### [THE DATA]

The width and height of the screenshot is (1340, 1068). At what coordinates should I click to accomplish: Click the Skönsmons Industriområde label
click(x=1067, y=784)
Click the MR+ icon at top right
==
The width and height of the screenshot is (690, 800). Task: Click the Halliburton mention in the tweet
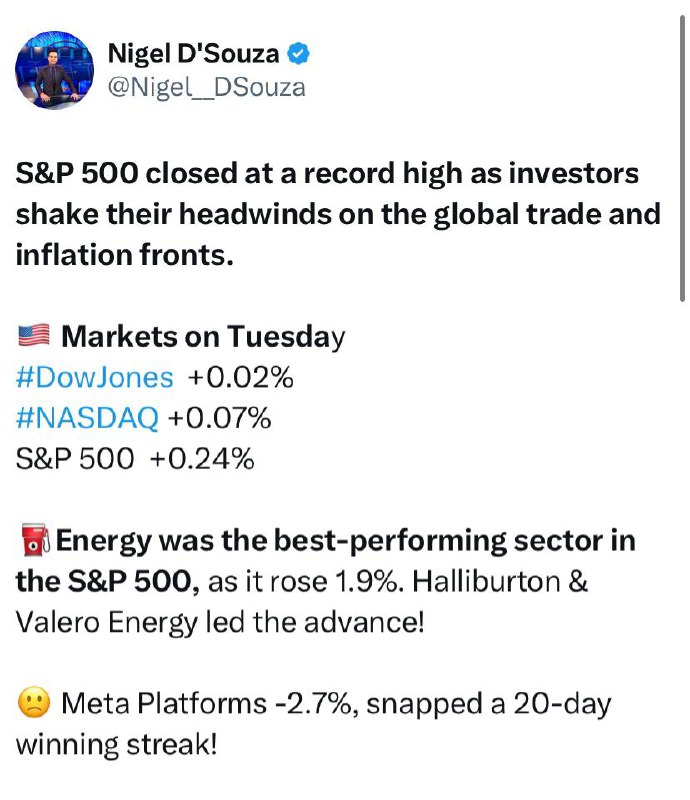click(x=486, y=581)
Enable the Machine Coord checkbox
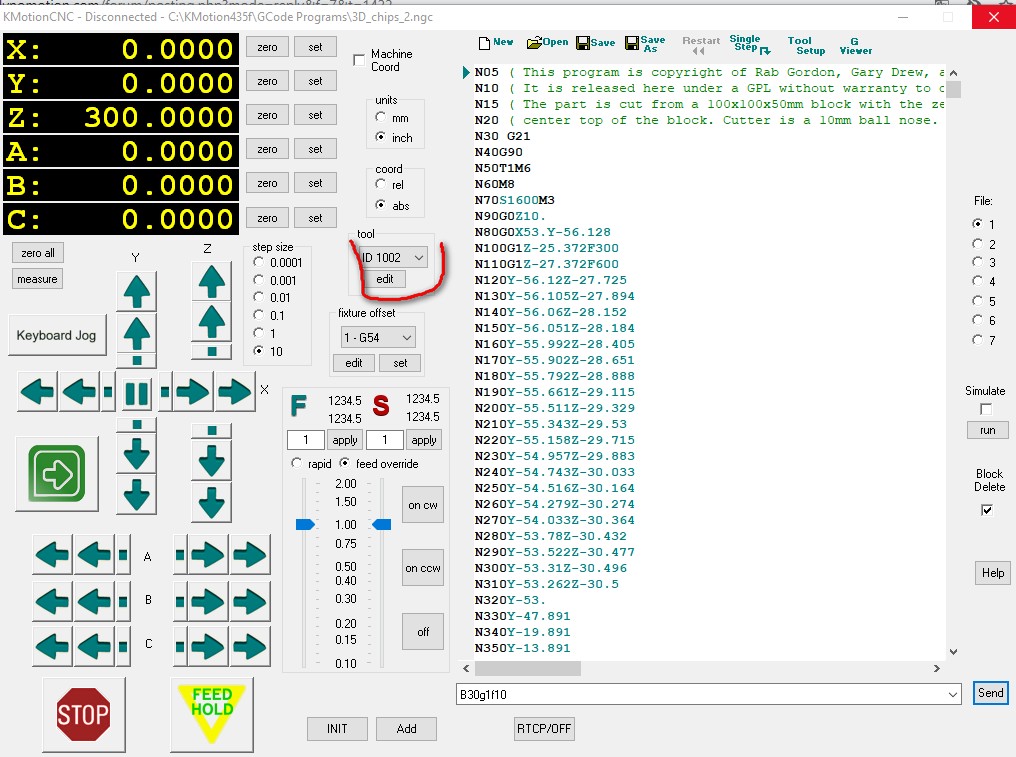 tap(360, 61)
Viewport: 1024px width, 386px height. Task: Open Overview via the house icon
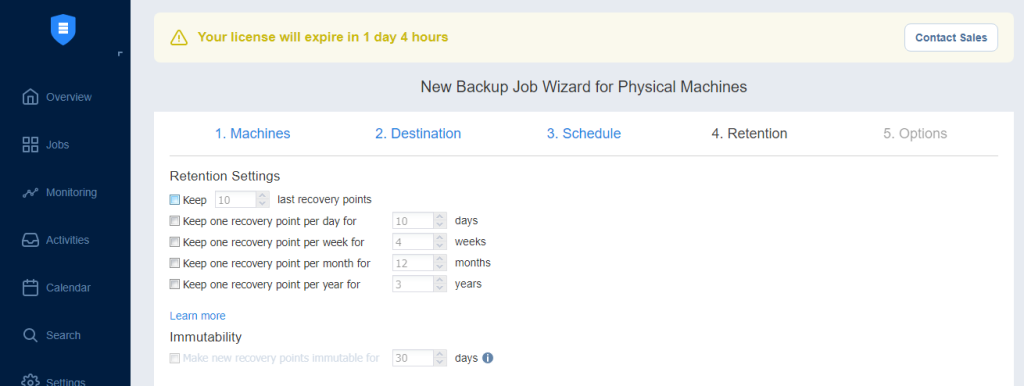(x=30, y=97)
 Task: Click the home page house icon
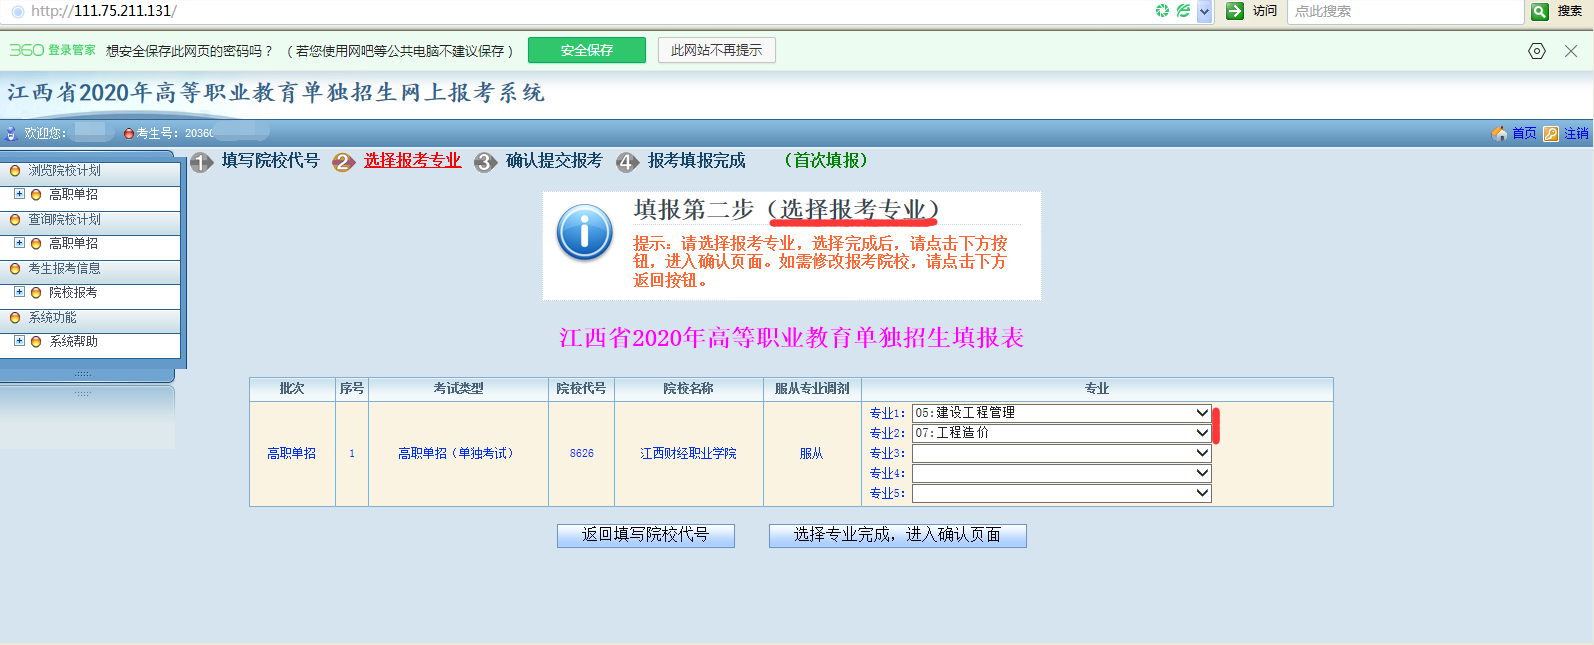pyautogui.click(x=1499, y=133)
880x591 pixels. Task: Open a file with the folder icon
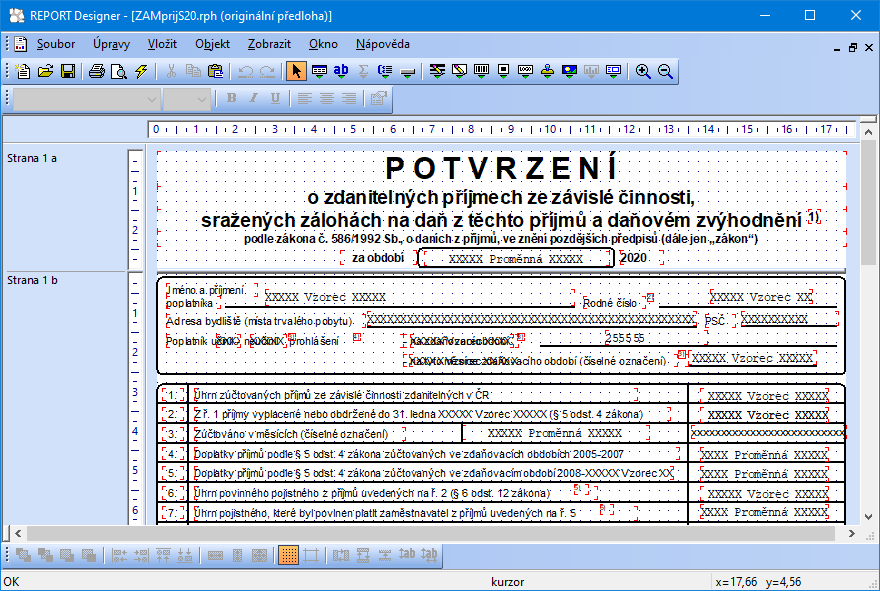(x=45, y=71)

### [WHAT NEEDS TO BE DONE]
In the listing above, start at the line with "The width and height of the screenshot is (1340, 1068).", go on through the line with "Click the MR+ icon at top right", and copy each of those lines exactly; leave out all the rest.

### [YOUR SOLUTION]
The width and height of the screenshot is (1340, 1068). At what coordinates should I click to accomplish: Click the Skönsmons Industriområde label
click(x=1067, y=784)
Click the MR+ icon at top right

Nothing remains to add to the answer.